Bridges, the first black student to integrate William Frantz Public school in New Orleans, is best known as the little girl who inspired the famous Norman Rockwell painting, “The Problem We All Live With.” The painting is on display through Feb. 5 at the Dayton museum as part of “American Chronicles: The Art of Norman Rockwell” exhibit.
After showing film clips and photos of the historic day in 1960, Bridges related the experience as she remembered it from her childhood. She said U.S. Federal Marshals knocked on her door and announced they had been sent by the president to escort her to school. Her excited neighbors followed the car all the way.
“That’s community and that’s what’s missing in so many communities across the country today,” she said. “We need to care about each other.”
Bridges, who was told nothing about what was actually taking place that day, said she was excited to be going to a new school and assumed it was Mardi Gras when she saw bystanders shouting and throwing things. Because she had passed a test to be accepted at the school, she concluded she was going from first grade right to college.

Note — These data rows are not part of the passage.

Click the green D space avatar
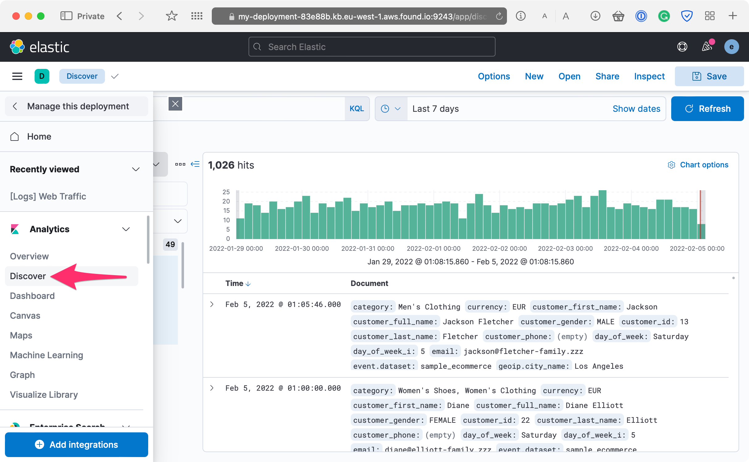 pos(42,76)
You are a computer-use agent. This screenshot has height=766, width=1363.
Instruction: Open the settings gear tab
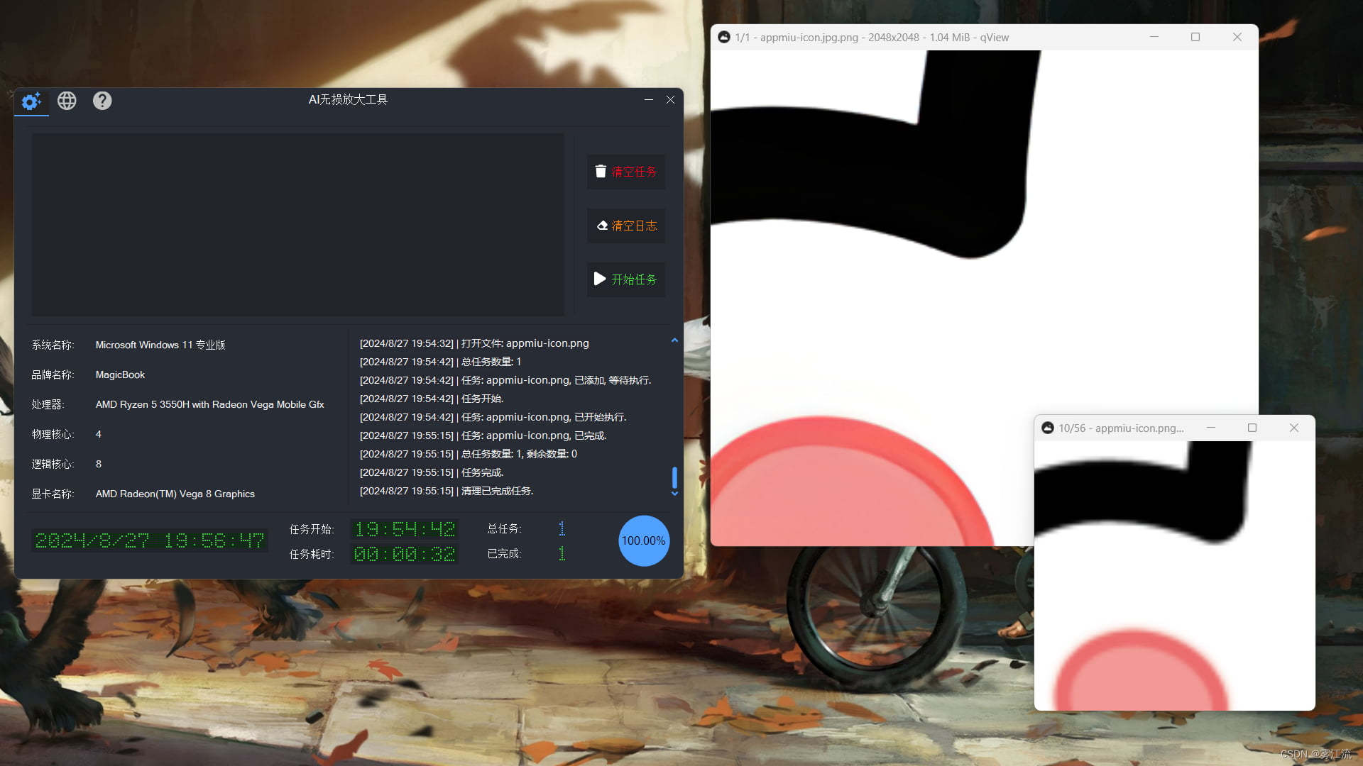pyautogui.click(x=31, y=101)

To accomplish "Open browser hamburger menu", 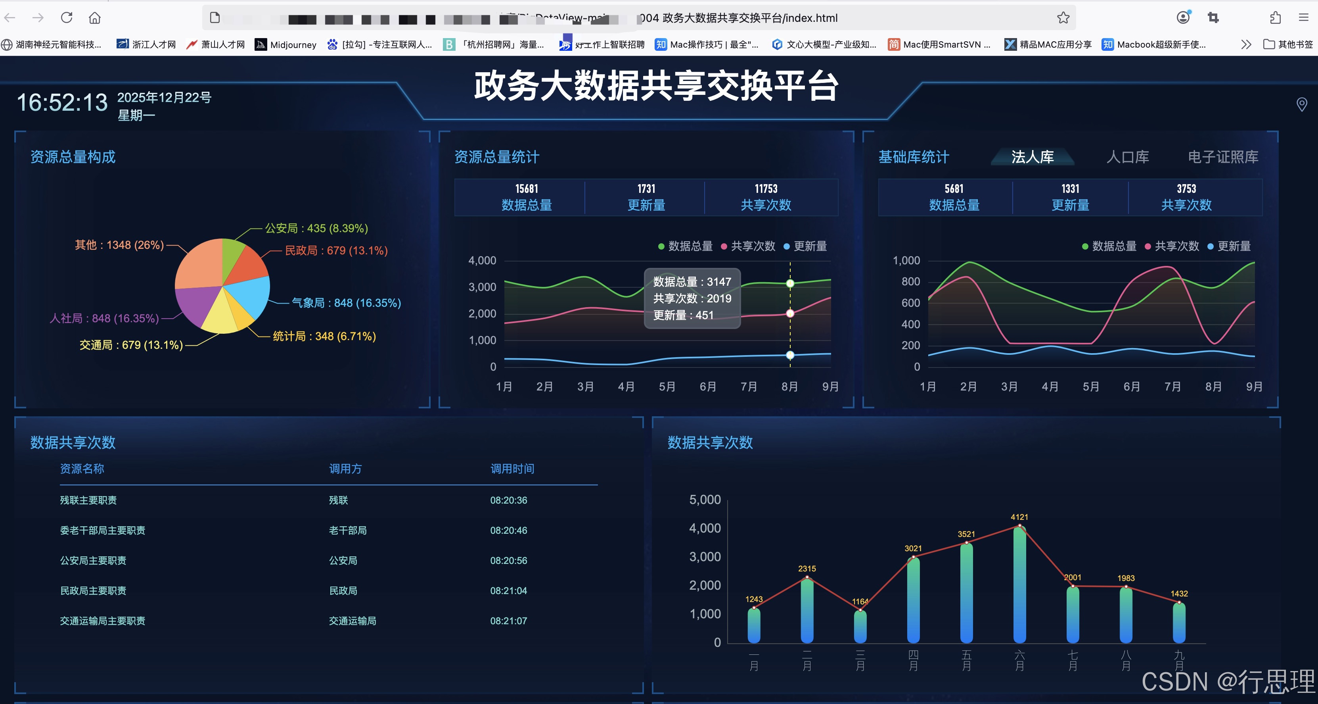I will [1303, 18].
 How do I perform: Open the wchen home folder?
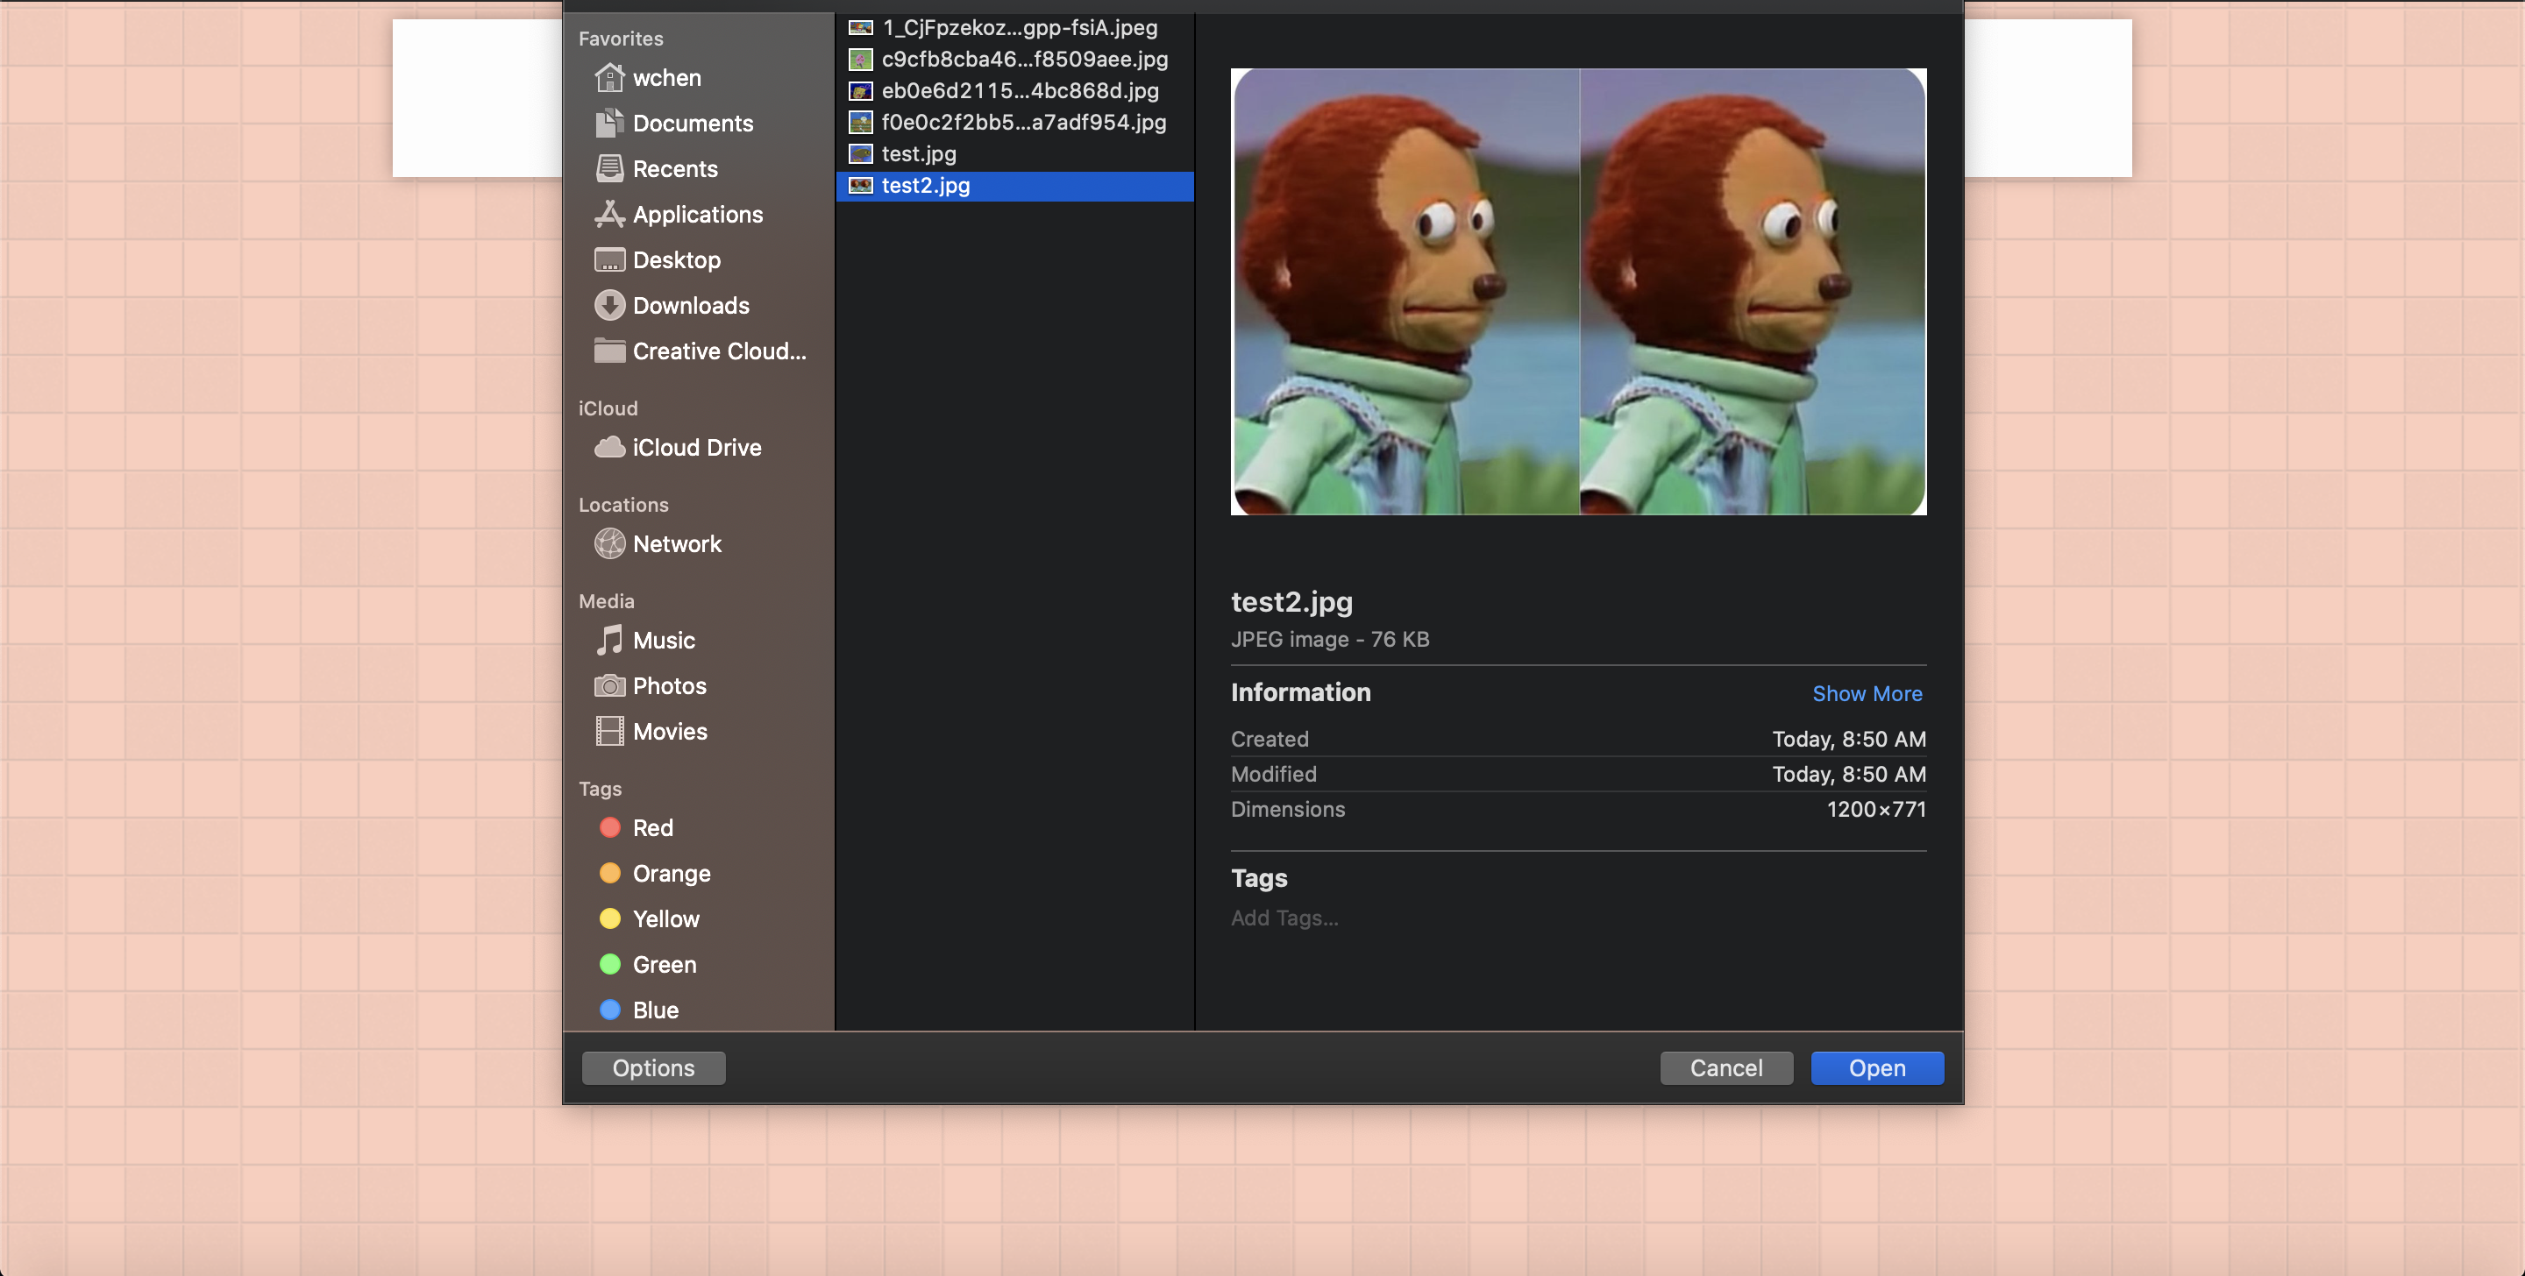coord(666,77)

When school was dismissed after a short time in the principal’s office that first day, Bridges concluded “college is easy!”
For a year, she and her teacher were the only people in the first grade classroom. Ruby was not permitted to eat in the cafeteria with the handful of white students whose parents had crossed the picket lines; her parents were told there had been threats of poisoning. She was escorted to and from the rest room by the federal marshals. The greatest challenge, she said, was loneliness.
Her mother, she said, had to sit and pray every day that her child would come home at three o’clock.
Ruby’s first grade teacher, she said, was kind and soon became her best friend.
“She did everything all day to help me forget what was going on outside,” Bridges said. “We played games, had stories and music and art. I knew everyday I was going to learn something new and it was because of her.” The two were reunited on the Opray Winfrey Show after 35 years.
Near the end of her presentation, Bridges told the crowd that one of her four sons had been murdered “by someone who looked exactly like him.”
Her point, she said, is that people should never be judged by the color of their skin, where they live, what they have. Good and evil, she said, come in all shades and colors.
“We do our children a disservice,” she concluded, “if we teach them only to be friends with people of their same kind.”